Hoger beroep over huurrecht en overlast tussen buren

In deze zaak gaat het om een hoger beroep dat door de appellanten is ingesteld tegen een vonnis van de kantonrechter van de rechtbank Limburg, waarin hun vordering tegen Woningstichting HEEMwonen werd afgewezen. De appellanten, huurders van een woning, klaagden over overlast van hun buren en vorderden dat Heemwonen rechtsmaatregelen zou treffen tegen deze buren. Het hof heeft vastgesteld dat de appellanten zelf onvoldoende hebben gedaan om de overlast te beëindigen en dat Heemwonen niet meer kon worden verweten dan zij heeft gedaan.

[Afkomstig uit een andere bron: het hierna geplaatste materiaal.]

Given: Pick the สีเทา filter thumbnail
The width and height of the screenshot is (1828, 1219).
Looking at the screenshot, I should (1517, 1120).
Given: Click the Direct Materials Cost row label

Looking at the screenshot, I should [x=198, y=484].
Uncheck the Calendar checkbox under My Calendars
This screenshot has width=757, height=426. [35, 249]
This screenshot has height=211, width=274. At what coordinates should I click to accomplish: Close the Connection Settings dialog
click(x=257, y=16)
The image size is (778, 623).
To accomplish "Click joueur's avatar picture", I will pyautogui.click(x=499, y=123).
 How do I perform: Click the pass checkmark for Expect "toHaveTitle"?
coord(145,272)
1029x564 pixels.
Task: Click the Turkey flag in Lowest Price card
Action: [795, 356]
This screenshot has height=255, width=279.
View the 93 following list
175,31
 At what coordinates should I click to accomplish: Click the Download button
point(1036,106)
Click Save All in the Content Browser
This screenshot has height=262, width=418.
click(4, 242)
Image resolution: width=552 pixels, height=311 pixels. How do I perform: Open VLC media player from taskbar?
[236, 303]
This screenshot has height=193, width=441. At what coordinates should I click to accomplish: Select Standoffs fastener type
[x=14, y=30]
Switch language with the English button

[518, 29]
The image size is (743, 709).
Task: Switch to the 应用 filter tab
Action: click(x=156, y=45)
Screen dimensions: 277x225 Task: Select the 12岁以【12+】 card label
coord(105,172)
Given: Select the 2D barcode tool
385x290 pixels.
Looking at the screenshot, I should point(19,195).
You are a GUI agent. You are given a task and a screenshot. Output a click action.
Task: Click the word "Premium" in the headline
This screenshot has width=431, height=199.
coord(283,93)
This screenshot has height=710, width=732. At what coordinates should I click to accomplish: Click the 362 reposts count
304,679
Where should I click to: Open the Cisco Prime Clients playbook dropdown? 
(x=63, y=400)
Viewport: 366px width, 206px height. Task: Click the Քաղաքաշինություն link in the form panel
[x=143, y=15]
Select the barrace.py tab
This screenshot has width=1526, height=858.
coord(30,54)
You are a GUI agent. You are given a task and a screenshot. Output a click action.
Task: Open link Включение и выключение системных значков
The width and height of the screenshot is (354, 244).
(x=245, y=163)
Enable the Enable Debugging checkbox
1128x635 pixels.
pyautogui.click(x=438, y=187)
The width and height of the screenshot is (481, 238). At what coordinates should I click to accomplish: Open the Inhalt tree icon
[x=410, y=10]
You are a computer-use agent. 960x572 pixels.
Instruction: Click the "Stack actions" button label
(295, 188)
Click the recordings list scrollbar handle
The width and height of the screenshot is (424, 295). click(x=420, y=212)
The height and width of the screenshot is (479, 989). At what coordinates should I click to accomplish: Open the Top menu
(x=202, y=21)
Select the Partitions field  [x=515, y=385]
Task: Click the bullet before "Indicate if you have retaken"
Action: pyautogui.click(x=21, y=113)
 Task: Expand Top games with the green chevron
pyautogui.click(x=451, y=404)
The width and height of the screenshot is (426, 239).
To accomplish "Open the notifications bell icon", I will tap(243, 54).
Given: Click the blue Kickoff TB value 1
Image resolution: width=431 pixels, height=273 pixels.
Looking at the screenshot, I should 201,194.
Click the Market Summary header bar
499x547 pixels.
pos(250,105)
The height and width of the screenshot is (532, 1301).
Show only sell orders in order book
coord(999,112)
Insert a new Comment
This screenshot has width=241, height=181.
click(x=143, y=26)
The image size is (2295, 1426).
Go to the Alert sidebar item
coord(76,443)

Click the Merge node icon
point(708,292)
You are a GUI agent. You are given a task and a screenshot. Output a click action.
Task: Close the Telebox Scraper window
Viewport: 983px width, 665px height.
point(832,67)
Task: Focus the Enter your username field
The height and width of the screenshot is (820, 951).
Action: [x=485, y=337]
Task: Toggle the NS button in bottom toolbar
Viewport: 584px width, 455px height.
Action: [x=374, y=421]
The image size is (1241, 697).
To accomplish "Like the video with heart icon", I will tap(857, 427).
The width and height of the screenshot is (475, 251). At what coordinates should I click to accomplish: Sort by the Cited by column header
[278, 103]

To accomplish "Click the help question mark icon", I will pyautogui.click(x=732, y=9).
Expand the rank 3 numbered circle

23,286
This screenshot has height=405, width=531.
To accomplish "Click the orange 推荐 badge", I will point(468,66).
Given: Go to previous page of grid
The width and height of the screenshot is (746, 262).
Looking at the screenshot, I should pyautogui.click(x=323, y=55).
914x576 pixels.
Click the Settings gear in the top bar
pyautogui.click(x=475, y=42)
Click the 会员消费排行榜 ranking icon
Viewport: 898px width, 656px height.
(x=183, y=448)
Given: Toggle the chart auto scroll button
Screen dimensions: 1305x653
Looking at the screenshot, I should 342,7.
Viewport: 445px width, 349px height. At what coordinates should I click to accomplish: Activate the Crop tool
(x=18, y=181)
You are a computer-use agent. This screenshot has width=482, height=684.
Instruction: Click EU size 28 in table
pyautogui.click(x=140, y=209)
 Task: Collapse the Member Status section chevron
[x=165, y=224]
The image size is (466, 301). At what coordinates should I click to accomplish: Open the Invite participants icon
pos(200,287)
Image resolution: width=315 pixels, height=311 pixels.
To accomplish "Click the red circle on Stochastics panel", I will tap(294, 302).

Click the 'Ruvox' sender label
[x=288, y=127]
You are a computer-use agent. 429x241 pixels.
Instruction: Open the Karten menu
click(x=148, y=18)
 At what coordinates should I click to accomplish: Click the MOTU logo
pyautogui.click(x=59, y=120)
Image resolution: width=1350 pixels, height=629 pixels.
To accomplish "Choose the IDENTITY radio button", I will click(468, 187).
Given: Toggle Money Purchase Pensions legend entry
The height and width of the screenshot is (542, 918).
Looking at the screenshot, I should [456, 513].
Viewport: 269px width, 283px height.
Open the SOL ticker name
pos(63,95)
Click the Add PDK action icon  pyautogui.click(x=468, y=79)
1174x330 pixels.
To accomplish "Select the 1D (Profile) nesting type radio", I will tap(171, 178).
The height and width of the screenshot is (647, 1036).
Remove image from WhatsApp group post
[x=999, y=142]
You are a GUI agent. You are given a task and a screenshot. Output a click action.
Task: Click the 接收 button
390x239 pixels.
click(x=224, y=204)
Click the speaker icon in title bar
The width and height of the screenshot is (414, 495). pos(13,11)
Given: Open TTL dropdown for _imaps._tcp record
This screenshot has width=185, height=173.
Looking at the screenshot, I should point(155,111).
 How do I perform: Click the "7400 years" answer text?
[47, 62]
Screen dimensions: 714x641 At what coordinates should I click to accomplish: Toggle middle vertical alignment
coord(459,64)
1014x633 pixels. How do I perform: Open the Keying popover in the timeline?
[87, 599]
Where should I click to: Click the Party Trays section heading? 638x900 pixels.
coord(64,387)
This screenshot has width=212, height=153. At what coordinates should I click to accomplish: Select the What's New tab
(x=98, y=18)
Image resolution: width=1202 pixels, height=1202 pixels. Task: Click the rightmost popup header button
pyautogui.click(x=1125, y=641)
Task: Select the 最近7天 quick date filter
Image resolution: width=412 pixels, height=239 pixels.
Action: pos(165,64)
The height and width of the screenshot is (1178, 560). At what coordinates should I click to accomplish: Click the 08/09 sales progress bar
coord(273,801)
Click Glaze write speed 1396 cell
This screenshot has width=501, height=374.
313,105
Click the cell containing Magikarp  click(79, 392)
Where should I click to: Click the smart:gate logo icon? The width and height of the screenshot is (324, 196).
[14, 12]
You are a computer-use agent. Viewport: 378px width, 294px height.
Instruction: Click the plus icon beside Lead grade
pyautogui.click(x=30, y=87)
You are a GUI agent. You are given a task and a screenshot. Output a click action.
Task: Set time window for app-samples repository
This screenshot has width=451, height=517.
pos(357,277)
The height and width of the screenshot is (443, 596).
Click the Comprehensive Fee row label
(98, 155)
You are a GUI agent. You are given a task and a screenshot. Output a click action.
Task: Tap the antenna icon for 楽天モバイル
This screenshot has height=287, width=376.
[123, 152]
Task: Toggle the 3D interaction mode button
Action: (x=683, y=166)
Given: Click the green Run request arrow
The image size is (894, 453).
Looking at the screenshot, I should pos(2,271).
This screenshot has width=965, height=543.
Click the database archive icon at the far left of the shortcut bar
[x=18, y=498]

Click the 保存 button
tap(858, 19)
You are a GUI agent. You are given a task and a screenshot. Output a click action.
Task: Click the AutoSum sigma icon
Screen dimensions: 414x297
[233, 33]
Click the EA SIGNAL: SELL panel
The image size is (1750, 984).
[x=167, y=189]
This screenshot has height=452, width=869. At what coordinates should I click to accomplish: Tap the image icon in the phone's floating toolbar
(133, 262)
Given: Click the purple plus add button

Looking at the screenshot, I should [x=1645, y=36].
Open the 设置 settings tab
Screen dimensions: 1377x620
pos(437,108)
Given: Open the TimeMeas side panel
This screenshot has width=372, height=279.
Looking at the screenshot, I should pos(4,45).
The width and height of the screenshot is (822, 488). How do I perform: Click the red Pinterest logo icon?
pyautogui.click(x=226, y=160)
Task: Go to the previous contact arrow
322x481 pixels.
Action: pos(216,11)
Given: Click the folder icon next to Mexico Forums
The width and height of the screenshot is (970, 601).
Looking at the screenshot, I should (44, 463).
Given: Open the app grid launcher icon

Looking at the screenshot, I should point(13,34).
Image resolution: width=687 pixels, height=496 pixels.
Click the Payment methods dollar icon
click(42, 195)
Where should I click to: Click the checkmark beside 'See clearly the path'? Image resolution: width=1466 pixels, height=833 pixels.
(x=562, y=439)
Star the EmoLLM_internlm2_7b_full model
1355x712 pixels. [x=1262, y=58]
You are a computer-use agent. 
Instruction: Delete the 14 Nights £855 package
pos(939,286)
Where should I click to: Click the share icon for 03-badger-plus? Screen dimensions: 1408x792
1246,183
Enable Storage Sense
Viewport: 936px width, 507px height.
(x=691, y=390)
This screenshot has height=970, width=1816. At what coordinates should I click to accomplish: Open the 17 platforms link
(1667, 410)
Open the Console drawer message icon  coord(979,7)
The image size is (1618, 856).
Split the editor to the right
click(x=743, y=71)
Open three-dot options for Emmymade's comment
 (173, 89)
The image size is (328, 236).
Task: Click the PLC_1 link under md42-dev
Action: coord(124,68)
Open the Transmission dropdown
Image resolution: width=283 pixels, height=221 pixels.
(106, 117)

Het hof oordeelt dat niet elke overlast automatisch leidt tot een stoornis in het huurgenot en dat huurders in de regel zelf ook initiatieven moeten nemen om overlast te beëindigen. Het hof bekrachtigt het vonnis van de kantonrechter en wijst de vordering van de appellanten af, waarbij het ook opmerkt dat de vordering onvoldoende bepaald was. De appellanten worden veroordeeld in de proceskosten van het hoger beroep.

Uitspraak

GERECHTSHOF ’s-HERTOGENBOSCH

Team Handelsrecht
zaaknummer 200.272.769/01
arrest van 1 december 2020
in de zaak van

1.[appellant] ,wonende te [woonplaats] ,

2.
[appellante] ,wonende te [woonplaats] ,
appellanten,
hierna aan te duiden als [appellanten] ,
advocaat: mr. D.M. Gijzen te Heerlen,
tegen
Woningstichting HEEMwonen,
gevestigd te [vestigingsplaats] ,
geïntimeerde,
hierna aan te duiden als Heemwonen,
advocaat: mr. M. van den Oord te Utrecht,
op het bij exploot van dagvaarding van 14 januari 2020 ingeleide hoger beroep van het vonnis van 13 november 2019, door de kantonrechter van de rechtbank Limburg, zittingsplaats Maastricht, gewezen tussen [appellanten] als eisers en Heemwonen als gedaagde.

1.Het geding in eerste aanleg (zaak-/rolnummer 7436949 \ CV EXPL 18-8263)

Voor het geding in eerste aanleg verwijst het hof naar voormeld vonnis.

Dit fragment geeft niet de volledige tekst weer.